How to avoid being tricked by hindsight bias

How to avoid being tricked by hindsight bias

By James Parkyn

In late 2021, Wall Street Journal personal finance columnist Jason Zweig asked readers to guess how several financial markets would perform in the year to come as well as where interest rates would at the end of the year.

The following December, Zweig surveyed the same readers again. This time, he asked them to try to recall what they’d predicted the previous year. Then, he compared their recollections to what actually happened in 2022.

He called this little quiz the Hindsight Bias Buster, so it should come as no surprise that readers were way off when they tried to remember what they’d predicted a year earlier.

You will recall that 2022 was a terrible year for investors, marked by soaring interest rates and double-digit losses in both the U.S. stock and bond markets. When Zweig’s readers thought back to their predictions, they remembered being far less bullish at the start the year than they actually had been in real time.

The reason for the discrepancy can be attributed to what behavioural psychologists call hindsight bias. It’s when your knowledge of what actually happened shapes your beliefs about what you’d predicted would happen. As Zweig explains: “It makes us all think we had a better idea of how the past year would unfold than we really did—which, in turn, makes us more confident in our hunches about this year than we probably should be.”

Let’s see how this might play out with regard to the year just past and this year. After a strong 2023 in the markets, it may be difficult to remember that many observers were making gloomy predictions at the beginning of the year. Back then, they forecast that high interest rates would cause a recession that would, in turn, hurt the markets. In fact, the economy proved highly resilient and the prospect of falling interest rates sparked a massive stock market rally at year-end.

Today, it would be natural to fool yourself into thinking you knew all along that the markets would bounce back in 2023. And this distorted hindsight could cause you to become overconfident in guessing how 2024 will unfold. However, the bottom line, as we often remind readers, is that we have no way of predicting what the future holds.

A closely related psychological pitfall to hindsight bias is recency bias. It’s the tendency to give more weight to occurrences in the recent past. For example, a soaring U.S. stock market in the last year might lead you to want to bail out of other global markets and put all your chips into equities south of the border.

If we look further back in the history, we will see the danger of this kind of thinking. For example, following the exceptional run-up in the U.S. market during the dot.com era of the 90s, investors suffered through 2000-2009, a period that came to be known as “the lost decade” for U.S. stocks. In those years, the S&P 500 Index recorded one of its worst 10-year performances with an annualized compound return of minus 0.95%, according to Dimensional Fund Advisors.

What can we say about 2024 without making predictions? Higher interest rates have brightened the long-term picture for investors. Of course, that doesn’t necessarily mean 2024 will be a positive year for stocks or bonds, but as Vanguard noted in its 2024 outlook: “For well-diversified investors, the permanence of higher real interest rates is a welcome development. It provides a solid foundation for long-term risk-adjusted returns.”

The antidote to both hindsight bias and recency bias is a sound financial plan built upon a broadly diversified portfolio that reflects your risk tolerance. Then, your job is to remain invested through good times and bad, patiently allowing the markets to do their work over time.

YOUR ASSIGNMENT:
In the article on hindsight bias, what name did Jason Zweig give his reader quiz? Please answer in a few words. The listing after this point is separate material, unconnected to the article on hindsight bias.

SUPPLIED RECORDS:
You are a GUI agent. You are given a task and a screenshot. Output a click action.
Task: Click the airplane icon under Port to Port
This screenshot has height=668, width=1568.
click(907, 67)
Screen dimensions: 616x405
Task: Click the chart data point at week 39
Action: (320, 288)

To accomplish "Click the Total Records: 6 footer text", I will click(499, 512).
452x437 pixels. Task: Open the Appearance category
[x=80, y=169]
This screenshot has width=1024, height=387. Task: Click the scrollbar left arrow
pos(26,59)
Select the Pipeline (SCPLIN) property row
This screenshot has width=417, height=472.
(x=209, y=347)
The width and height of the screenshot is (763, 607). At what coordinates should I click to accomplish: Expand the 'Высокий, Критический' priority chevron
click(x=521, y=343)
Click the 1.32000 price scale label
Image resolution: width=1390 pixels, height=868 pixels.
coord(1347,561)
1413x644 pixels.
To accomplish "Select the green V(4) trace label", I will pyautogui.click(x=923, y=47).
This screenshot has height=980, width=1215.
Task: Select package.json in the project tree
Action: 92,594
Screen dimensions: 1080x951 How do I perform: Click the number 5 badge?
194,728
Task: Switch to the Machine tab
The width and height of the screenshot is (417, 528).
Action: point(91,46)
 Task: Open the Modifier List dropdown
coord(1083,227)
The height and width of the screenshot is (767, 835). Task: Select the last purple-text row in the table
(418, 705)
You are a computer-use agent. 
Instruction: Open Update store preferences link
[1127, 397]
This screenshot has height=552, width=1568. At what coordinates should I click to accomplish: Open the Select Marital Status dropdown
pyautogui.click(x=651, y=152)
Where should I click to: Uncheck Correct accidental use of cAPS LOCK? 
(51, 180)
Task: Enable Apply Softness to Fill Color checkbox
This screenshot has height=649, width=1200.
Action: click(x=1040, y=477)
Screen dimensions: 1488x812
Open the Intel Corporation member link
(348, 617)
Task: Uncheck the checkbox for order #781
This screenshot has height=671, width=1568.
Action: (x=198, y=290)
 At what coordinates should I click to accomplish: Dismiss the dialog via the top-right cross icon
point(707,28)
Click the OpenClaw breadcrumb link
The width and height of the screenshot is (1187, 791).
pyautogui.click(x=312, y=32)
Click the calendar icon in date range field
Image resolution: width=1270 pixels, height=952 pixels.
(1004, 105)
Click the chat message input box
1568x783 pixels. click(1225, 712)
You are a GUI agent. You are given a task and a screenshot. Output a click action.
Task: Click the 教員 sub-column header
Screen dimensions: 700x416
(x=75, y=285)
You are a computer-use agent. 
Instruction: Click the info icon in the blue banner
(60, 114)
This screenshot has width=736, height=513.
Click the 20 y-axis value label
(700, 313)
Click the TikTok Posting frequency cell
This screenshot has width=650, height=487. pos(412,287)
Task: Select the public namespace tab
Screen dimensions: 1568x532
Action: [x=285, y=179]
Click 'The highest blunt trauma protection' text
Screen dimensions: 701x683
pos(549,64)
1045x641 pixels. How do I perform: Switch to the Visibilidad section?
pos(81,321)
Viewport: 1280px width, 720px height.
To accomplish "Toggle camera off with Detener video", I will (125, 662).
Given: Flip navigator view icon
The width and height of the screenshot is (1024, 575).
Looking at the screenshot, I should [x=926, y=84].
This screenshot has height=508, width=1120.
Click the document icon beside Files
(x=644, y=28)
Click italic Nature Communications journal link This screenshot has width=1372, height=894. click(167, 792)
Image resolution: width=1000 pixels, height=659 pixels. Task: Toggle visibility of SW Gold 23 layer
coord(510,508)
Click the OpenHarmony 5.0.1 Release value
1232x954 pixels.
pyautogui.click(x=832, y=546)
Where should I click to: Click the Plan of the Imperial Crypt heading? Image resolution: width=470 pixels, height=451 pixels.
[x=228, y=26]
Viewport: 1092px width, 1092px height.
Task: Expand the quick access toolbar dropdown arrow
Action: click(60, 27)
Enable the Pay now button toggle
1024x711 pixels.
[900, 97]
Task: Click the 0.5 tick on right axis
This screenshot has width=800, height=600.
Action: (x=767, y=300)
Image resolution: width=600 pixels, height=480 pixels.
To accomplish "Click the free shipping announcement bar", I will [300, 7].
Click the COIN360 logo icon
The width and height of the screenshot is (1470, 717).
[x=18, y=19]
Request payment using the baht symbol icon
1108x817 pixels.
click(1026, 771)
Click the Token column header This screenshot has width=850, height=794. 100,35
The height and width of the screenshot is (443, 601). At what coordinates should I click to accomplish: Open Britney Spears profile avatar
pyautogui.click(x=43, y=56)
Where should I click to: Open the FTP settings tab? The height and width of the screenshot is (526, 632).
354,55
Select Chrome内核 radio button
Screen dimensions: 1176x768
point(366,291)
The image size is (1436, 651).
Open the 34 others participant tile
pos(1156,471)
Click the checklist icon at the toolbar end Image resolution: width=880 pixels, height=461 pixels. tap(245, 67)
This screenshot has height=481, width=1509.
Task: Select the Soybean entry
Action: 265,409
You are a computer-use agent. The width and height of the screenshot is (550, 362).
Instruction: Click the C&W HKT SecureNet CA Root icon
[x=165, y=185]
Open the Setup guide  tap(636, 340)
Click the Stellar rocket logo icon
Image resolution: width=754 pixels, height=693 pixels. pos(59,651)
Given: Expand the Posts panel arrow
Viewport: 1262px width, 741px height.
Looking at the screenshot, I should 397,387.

RESULT OF THE TASK:
The Hindsight Bias Buster.